Items from a dataset:
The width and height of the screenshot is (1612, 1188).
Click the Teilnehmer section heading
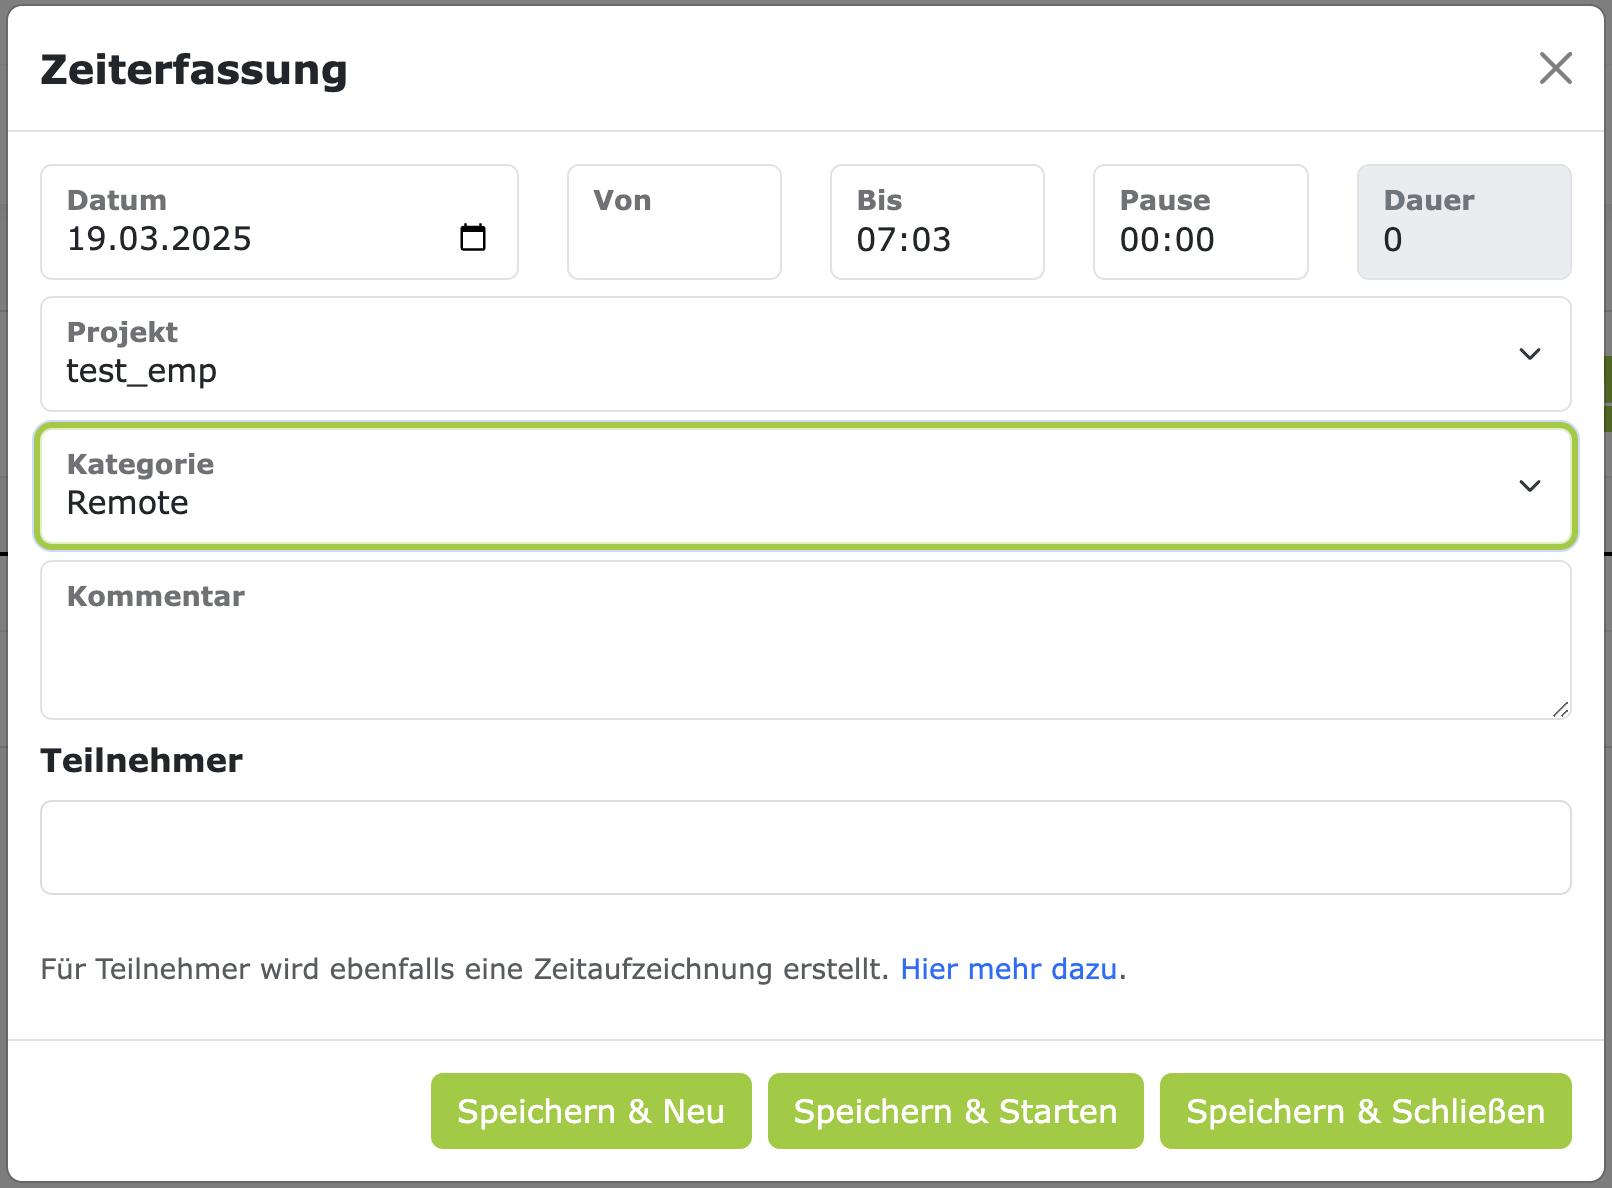141,761
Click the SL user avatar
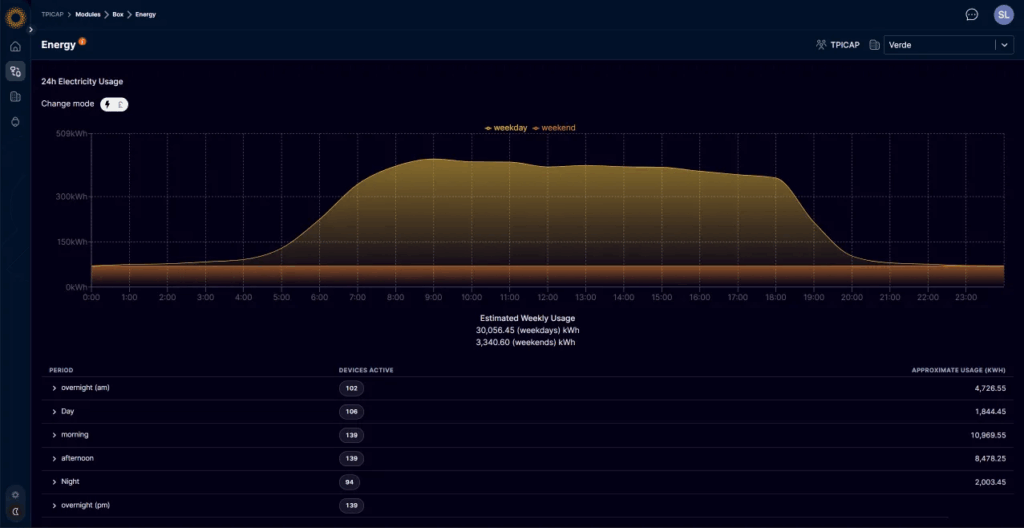The image size is (1024, 528). 1002,15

Exercise brief.
Retype the lines of all the items above exactly, leaving the pictures out of your answer.

Exercise output.
The width and height of the screenshot is (1612, 1188).
Click the Teilnehmer section heading
141,761
Click the SL user avatar
The image size is (1024, 528). 1002,15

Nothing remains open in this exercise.